**Material supplied:**
----------------

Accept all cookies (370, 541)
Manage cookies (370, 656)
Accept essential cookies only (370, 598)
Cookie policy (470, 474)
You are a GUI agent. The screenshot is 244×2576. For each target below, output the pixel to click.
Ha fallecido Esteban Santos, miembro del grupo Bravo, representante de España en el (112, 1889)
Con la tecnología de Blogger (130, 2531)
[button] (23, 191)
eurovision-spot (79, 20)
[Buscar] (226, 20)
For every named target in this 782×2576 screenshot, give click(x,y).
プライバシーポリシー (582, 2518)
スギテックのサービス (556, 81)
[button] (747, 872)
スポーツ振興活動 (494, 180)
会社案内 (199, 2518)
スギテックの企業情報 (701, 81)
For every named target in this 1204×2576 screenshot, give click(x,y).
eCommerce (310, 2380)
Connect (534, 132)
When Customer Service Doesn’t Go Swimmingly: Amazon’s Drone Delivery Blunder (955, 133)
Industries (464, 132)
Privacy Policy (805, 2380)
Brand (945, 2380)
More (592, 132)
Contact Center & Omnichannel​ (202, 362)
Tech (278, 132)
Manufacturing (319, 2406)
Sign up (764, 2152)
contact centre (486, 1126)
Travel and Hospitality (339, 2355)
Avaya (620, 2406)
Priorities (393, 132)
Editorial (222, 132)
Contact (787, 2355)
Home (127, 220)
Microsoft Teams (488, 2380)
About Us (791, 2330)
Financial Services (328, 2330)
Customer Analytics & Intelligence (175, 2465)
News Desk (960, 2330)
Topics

----------------

**Exercise goal:**
Every line of the entries above that holds "Accept" should be copied out.

**Answer to the exercise:**
Accept all cookies (370, 541)
Accept essential cookies only (370, 598)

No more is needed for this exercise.